Hi Andreas,
On 26/04/23 07:46, Michael Schmitz wrote:
Hi Andreas,
On 25/04/23 23:25, Andreas Schwab wrote:
On Apr 25 2023, Finn Thain wrote:
It turns out that doing so (patch below) does make the problem go away.
Was the exception frame getting clobbered?
diff --git a/arch/m68k/kernel/signal.c b/arch/m68k/kernel/signal.c
index b9f6908a31bc..94104699f5a8 100644
--- a/arch/m68k/kernel/signal.c
+++ b/arch/m68k/kernel/signal.c
@@ -862,7 +862,7 @@ get_sigframe(struct ksignal *ksig, size_t
frame_size)
{
unsigned long usp = sigsp(rdusp(), ksig);
- return (void __user *)((usp - frame_size) & -8UL);
+ return (void __user *)((usp - 256 - frame_size) & -8UL);
Probably the issue is that a bus error exception should never start
signal delivery when returning to user space. On the 030 returning from
a bus error resumes the execution of the faulting insn (unlike the
040/060 which restart it), and the saved USP may have the original value
from before the insn started (modified registers may not be updated
until the insn is complete or just before the final bus cycle). Signal
delivery should only ever happen at insn boundaries.
Thanks - we had seen evidence that a bus error generated
mid-instruction did leave the USP at the address where the bus fault
happened (not before the instruction started, neither what it would
have been once the instruction completed), and the operation did not
complete normally after the bus error (at least the value/address seen
in the exception frame not stored). Finn had also demonstrated that
skipping signal delivery on bus errors abolishes the stack
corruption. Your patch achieves the same objective in a different
way, so I'm sure this will work as well.
I had thought the 030 could resume the interrupted instruction using
the information from the exception frame - and that does appear to
work in all other cases except where signal delivery gets in the way,
and it also works if moving the exception frame a little bit further
down the stack. So our treatment of the bus error exception frame
during signal delivery appears to be incorrect. Wouldn't you agree?

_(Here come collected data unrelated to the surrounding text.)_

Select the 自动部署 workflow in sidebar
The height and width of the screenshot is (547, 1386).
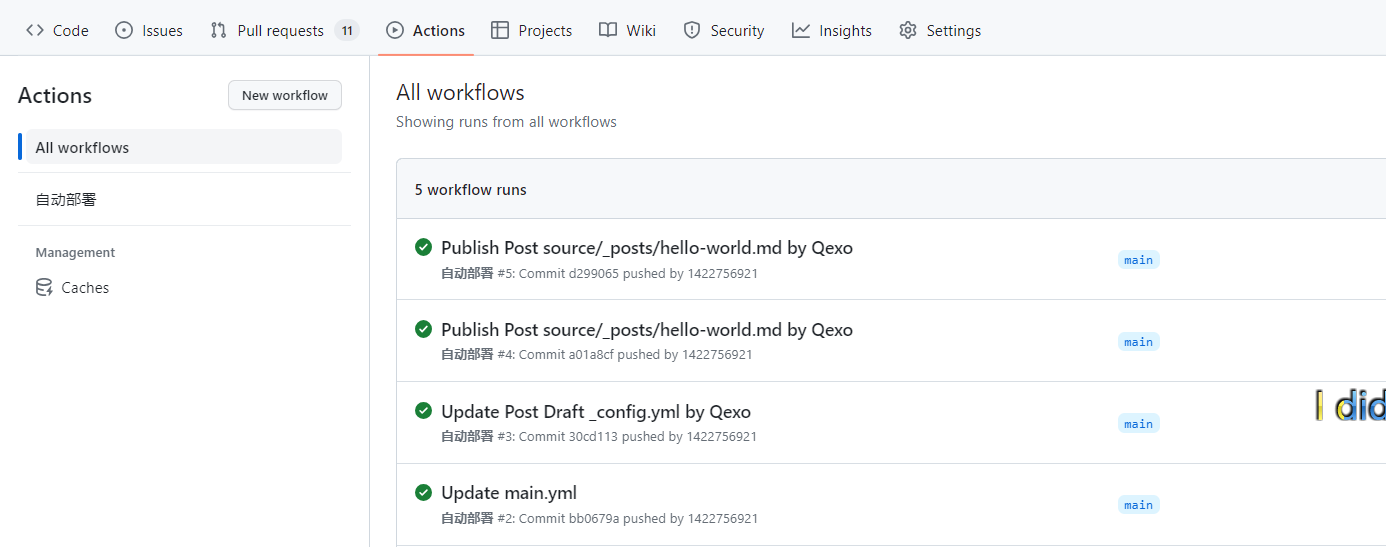[66, 200]
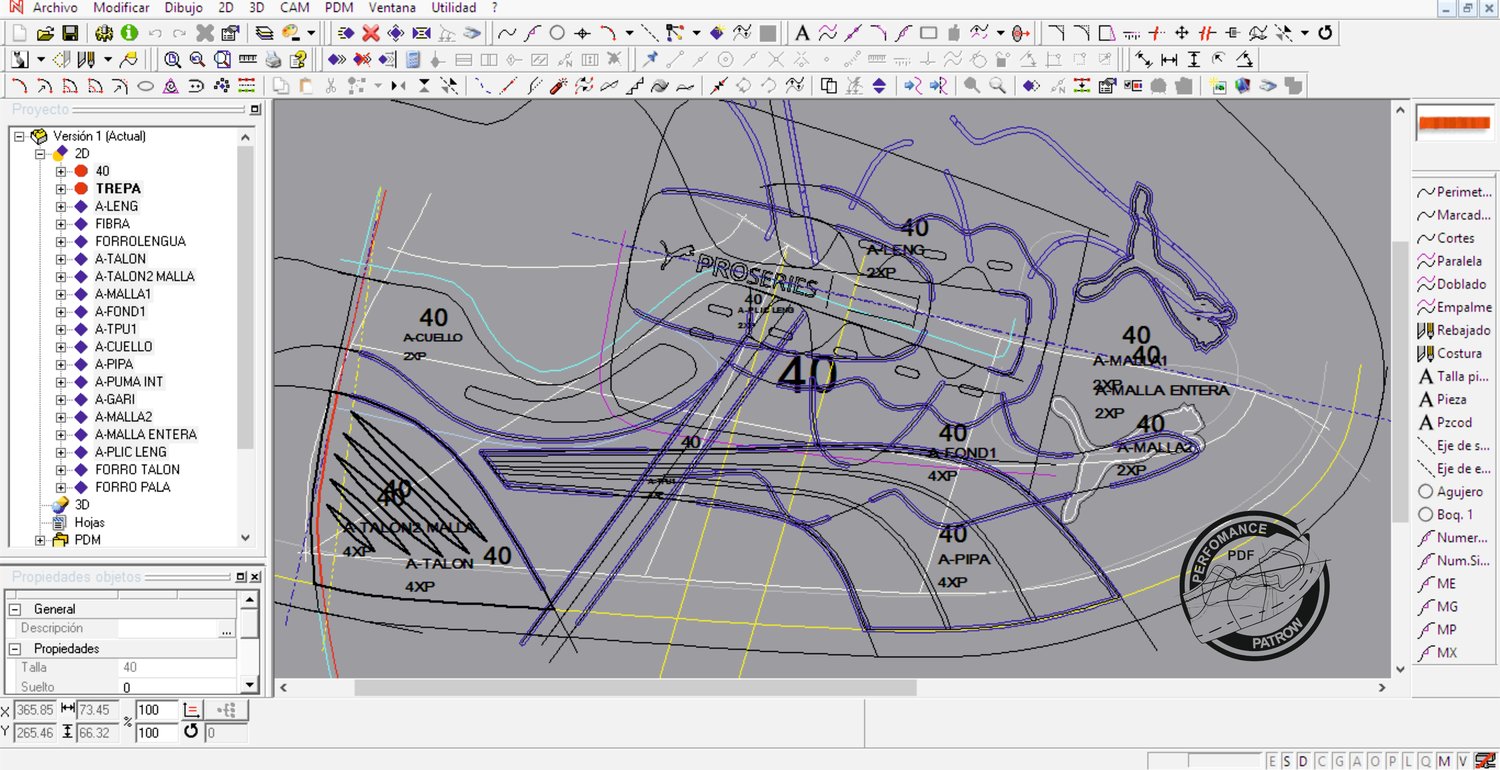Image resolution: width=1500 pixels, height=770 pixels.
Task: Open the Utilidad menu
Action: [454, 7]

Inspection of the format b frame placed in the signal frame in both rt
and non-rt cases (at the time the signal handler runs) shows the
expected contents in the data output buffer, data fault address and ssw.
At that time, returning to user space with rte would correctly resume
the instruction execution. I had previously confirmed that the register
contents saved in the rt signal frame is correct also.
That is with a kernel patched similar to above patch by Finn (using an
offset of 128 or 64 instead of 256).
Cheers,
Michael